In 1899, Tolkien was seven, and he took the entrance examination for King Edward’s, an independent day school for boys with an impeccable academic record. But he failed, and had to retake the exam in 1900, when he passed. He then entered the school in September 1900, and one of Tolkien’s uncle paid the fees – £12 per year.

King Edward’s School was a soot-blackened Victorian Gothic building above New Street Station in the centre of Birmingham. It was four miles from Sarehole, and for the first few weeks of term, Tolkien had to walk much of the way to and from his lessons. After that, Mabel reluctantly decided that the family must move closer to the school, and so they moved to Oliver Road in Moseley – a suburb on the tram route into Birmingham. The house was described as ‘dreadful’.

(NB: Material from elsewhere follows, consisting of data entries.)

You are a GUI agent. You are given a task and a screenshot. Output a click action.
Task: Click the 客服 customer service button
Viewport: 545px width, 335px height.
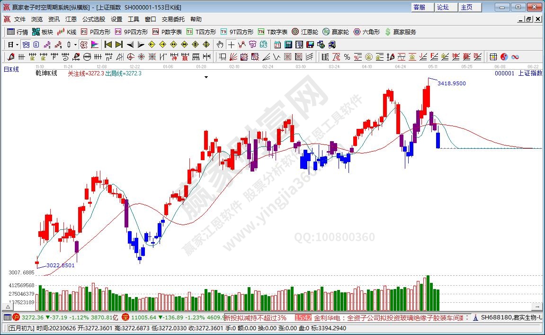click(x=419, y=7)
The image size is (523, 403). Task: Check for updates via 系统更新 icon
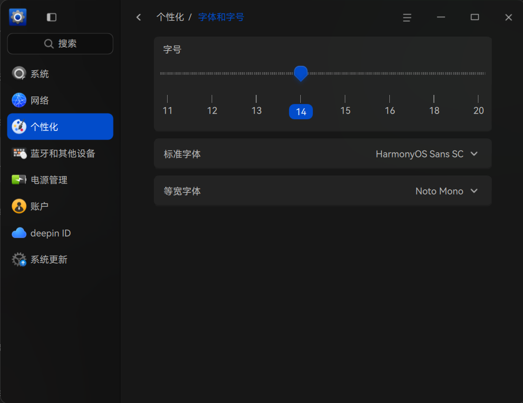pos(19,259)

However, almost as soon as they moved there, the house was scheduled for demolition to make way for a fire-station. The family moved back to King’s Heath, to 86, Westfield Road, a small house in a terrace row not far from Mabel’s parents. Tolkien desperately missed the countryside of Sarehole, but he found some comfort in the railway cutting and sidings beyond the King’s Heath house. The cutting had grass slopes full of flowers and plants, and the sidings had coal trucks that had strange, appealing names such as “Nantyglo” and “Penrhiwceiber”.

Tolkien later said that his four years at school were the longest-seeming, but most formative, part of his life. The whole atmosphere and location of the school seemed daunting to the country-bred boy, and Tolkien was absent through most of the first term due to illness. However, he did gradually become accustomed to the rough and tumble and the noise, and he eventually grew to like the school.

In 1902, when Tolkien was ten, the family moved to Edgbaston, and he had to leave King Edward’s and go instead to St Philip’s. This was a state-run school in Edgbaston, with low academic standards. The pupils were expected simply to pass through the system, gaining some semblance of education before going on to work in local factories. Tolkien soon outpaced his classmates, and Mabel took him out of the school to teach him at home again. But a few months later, he won a Foundation Scholarship to King Edward’s, and returned there in autumn 1903.

Tolkien was put into the Sixth Class, where Greek soon became a new love:

“The fluidity of Greek, punctuated by hardness, and with its surface glitter captivated me. But part of the attraction was antiquity and alien remoteness (from me): it did not touch home.”


That Christmas, his mother started to teach him German, and he was also taught how to play chess by one of the parish clergy. His school career was again curtailed by illness in the New Year, and then he was sent to stay in Hove with the family of his uncle-in-law, Edwin Neave, as his mother became weak and ill.

He rejoined his mother and Hilary in the summer of 1904 when they moved to Rednal, Worcestershire. There they lived in a small cottage next to a retreat for the Birmingham Oratory clergy. Tolkien thought that it was like returning to Sarehole – he and Hilary were free to roam around the Oratory estate, and further abroad out to Lickey Hill. While he was in Rednal, he saw Fr Francis smoking a large cherrywood pipe, and Tolkien thought that his later addiction to pipes may derive from that experience.

At the start of the autumn term, he went back to King Edward’s, but still lived in Rednal. This meant he had to rise very early and walk more than a mile to the train station. Furthermore, it was almost dark by the time he got back to Rednal, and sometimes Hilary would meet him from the train station with a lantern.

Catholicism

From an early age, Tolkien received instruction in the Catholic faith from his mother, who had converted to the faith when she married Arthur Tolkien. When the family moved to Edgbaston, both he and Hilary became great friends with Father Francis Morgan, a priest at the Birmingham Oratory.

Mabel’s death


It was he who suggested that the family stayed at Rednal, and it was he who was at Mabel’s side when she died of diabetes when Tolkien was 12, on the 14th November 1904. She was 34.

The death of his mother caused a huge change in Tolkien. He associated Mabel with his membership of the Catholic Church, and he came to believe that she effectively killed herself through her never-ending labour and toil to ensure that Tolkien and Hilary kept the true faith. After Mabel died, religion took the very prominent place in his affections that his mother had previously occupied, and it provided the young boy with both emotional and spiritual consolation.

Mabel’s death also caused somewhat of a split in Tolkien’s personality. In public, he remained cheerful, almost irrepressible, and with a great zest for life. He had a deep sense of humour, and a great capacity for making friends. However, in private, he was capable of bouts of profound depression. He had a deep sense of impending loss, coupled with the feeling that nothing was permanent, nothing would stay the same, no battle would be won for ever.